The QAs also knew how to switch off and have fun and relax and it never ceased to amaze me that likewise we were pretty good at that in the 1970's too. We were only nineteen and, like the QAs, for us it became an essential survival mechanism,.
The distinctive but highly impractical QA's uniform cost a fortune and had to be bought made to measure from Harrods no less, even down to a white parasol with a red lining which must have had a thousand and one uses of which I can think of about three.

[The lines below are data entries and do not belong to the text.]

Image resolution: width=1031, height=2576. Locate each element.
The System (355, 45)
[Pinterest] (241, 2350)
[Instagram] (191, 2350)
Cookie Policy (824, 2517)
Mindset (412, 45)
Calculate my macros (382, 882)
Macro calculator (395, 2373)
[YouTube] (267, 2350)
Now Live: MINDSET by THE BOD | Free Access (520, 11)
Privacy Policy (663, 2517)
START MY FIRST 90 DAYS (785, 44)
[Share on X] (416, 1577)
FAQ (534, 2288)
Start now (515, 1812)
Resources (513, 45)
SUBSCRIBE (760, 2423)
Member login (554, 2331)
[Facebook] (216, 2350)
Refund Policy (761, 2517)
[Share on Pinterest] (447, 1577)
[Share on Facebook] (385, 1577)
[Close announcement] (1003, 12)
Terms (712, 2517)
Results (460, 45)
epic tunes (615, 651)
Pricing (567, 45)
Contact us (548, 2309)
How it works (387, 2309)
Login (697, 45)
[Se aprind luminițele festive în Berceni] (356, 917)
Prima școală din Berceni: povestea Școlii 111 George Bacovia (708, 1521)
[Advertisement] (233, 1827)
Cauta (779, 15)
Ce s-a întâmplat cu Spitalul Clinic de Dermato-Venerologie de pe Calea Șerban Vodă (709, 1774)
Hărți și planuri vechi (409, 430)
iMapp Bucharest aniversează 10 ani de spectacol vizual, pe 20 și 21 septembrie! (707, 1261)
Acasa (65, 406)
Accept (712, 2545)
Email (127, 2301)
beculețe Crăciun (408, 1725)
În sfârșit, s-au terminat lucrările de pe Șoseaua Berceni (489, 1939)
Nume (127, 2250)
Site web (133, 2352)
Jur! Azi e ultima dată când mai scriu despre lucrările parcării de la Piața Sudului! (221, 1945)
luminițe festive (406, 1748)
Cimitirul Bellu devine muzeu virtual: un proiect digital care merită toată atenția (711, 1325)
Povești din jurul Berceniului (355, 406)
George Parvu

But parasol or no there can be little doubt about the courage these women displayed in the face of great human suffering, tragedy and hardship rightly earning the respect of all around them and Nicola Tyrer's book does these forgotten women a huge service. It's well-written and revealing in its detail and read alongside Grey & Scarlet Letters From the War Areas by Army Sisters, that beautiful little book with the Robert Austin drawings, this has been a truly rewarding reading project.
Nicola Tyrer will be speaking at Ways With Words, Dartington at 9.30am on Thursday July 17th... as will Jenni Murray, more difficult choices ahead.